After an abortive attempt to get him there last week, Mutta has finally taken his brother up on the opportunity to tour NASA's Lyndon B. Johnson Space Centre - naturally, the phrase "kid in a candy store" is very much applicable here.
While Mutta gets to enjoy the sights and sounds of his tour, seeing Hibito continuing with his own training and hard work in preparation for taking to the moon stirs up another bout of competitive jealousy as he watches his younger sibling and "Samurai Boy" doing the rounds, while once again showing his blasé eye for detail in everything he does. Perhaps even more notable from Mutta's point of view is not how hard Hibito is working, but how popular he's become - not just within NASA itself, but also to the outside world as he does his PR bit of an American talk show, which seems to be going swimmingly until Mutta can't bear but to hide himself away as Hibito mentions him to the watching world.

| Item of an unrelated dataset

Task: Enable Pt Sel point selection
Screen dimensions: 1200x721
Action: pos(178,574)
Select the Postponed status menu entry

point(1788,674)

Unfortunately for our protagonist, this is also the point where he learns that his past might just be catching up with, as news of his dismissal from his job in the past and the exact reason for that dismissal come to the attention of JAXA's selection committee. For most of those present, this automatically excludes him from the running in regard to qualifying for the next round of testing, but unbeknownst to him Mutta has a friend on the inside - a man who is familiar with the Nanba brothers and their dedication to all things space from their childhood. Thus, like some kind of surrogate parent, he stops at no lengths in clearing Mutta's name and proving that there's no reason that the incident in question should count as a red mark against his application. Will he succeed in presenting this argument to his colleagues? That's one for next week.
Once again, Space Brothers "just works" - it doesn't do anything sensational in this episode to grab the viewer or drag them towards the edge of their seat, but it continues to leave you cheering on Mutta regardless while genuinely enjoying the continued heart-warming plot points of the show, whether it's the two Nanba brothers and their respect, love and rivalry towards one another or Mutta's "guardian angel" on the selection committee who goes the extra yard out of his belief in a boy he's kept tabs on for decades. It's simply hugely enjoyable to watch - no further explanation can really be presented for it, such are the simple but successful qualities of the series to date.